Cependant, le chemin est semé d’embûches. La principale reste l’incertitude réglementaire. La réglementation américaine concernant la participation des banques aux activités cryptographiques, notamment la détention d’actifs cryptographiques clients ou l’émission de stablecoins, est en constante évolution. La position de la Réserve fédérale, du FDIC et d’autres autorités déterminera si OGBUSD pourra voir le jour comme prévu. Ensuite, il y a les risques techniques et de sécurité. La construction d’un système bancaire capable de gérer en toute sécurité la conversion d’actifs on-chain et off-chain exige une expertise technique pointue et une gestion des risques rigoureuse. Enfin, la viabilité commerciale dépendra de la capacité à équilibrer la forte identité politique avec une croissance durable.

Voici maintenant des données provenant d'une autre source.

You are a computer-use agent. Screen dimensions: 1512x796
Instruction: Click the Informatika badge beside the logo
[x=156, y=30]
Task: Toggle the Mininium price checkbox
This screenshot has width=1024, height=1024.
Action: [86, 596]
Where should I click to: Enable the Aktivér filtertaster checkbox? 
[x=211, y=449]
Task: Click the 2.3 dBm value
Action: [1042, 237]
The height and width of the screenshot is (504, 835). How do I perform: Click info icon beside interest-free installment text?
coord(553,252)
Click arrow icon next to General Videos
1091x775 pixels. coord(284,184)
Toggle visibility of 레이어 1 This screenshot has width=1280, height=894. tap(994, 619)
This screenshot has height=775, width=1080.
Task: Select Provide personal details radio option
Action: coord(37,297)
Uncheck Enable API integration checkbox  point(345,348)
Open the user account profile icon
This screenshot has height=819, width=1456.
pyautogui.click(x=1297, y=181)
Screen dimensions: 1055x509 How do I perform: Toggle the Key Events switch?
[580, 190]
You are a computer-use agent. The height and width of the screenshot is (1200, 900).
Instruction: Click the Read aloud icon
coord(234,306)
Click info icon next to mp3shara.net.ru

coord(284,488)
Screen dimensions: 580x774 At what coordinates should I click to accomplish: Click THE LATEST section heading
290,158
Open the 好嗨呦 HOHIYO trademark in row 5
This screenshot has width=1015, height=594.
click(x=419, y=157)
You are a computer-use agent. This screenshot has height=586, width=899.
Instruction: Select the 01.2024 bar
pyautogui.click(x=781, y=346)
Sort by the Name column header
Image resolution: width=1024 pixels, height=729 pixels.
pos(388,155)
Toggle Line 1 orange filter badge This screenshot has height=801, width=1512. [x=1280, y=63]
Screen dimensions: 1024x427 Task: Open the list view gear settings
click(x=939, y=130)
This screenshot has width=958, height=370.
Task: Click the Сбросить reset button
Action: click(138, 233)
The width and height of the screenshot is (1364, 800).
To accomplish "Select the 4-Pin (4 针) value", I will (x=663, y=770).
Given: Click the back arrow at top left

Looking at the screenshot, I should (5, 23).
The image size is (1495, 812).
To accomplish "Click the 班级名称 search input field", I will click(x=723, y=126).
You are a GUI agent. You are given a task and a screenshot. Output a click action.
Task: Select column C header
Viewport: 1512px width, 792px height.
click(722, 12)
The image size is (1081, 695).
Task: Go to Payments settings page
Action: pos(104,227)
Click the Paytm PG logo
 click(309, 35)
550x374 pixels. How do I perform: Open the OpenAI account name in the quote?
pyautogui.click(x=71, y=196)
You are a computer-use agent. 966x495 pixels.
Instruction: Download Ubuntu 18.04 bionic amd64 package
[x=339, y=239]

Pour le marché cryptographique, l’émergence d’acteurs comme Old Glory Bank, en tant que « ponts » entre la finance traditionnelle et la cryptosphère, est une tendance positive. Elle peut améliorer l’efficacité des conversions fiat-crypto, réduire la barrière à l’entrée pour les utilisateurs ordinaires, et intégrer davantage d’outils financiers cryptographiques dans l’économie réelle. La réussite de leurs prêts cryptographiques et de leur stablecoin, si elle se concrétise, apportera de nouvelles liquidités et cas d’usage.
En regardant vers 2026, la question est de savoir si Old Glory Bank pourra, comme ses dirigeants l’espèrent, évoluer d’une « banque de la liberté économique » vers une « banque de l’économie cryptographique » de premier plan. Cela dépendra de sa capacité à concilier son identité idéologique forte avec les besoins universels de services financiers, tout en respectant strictement la conformité et la sécurité. Quoi qu’il en soit, cette tentative offrira un cas d’étude précieux pour la fusion entre TradFi et cryptomonnaies.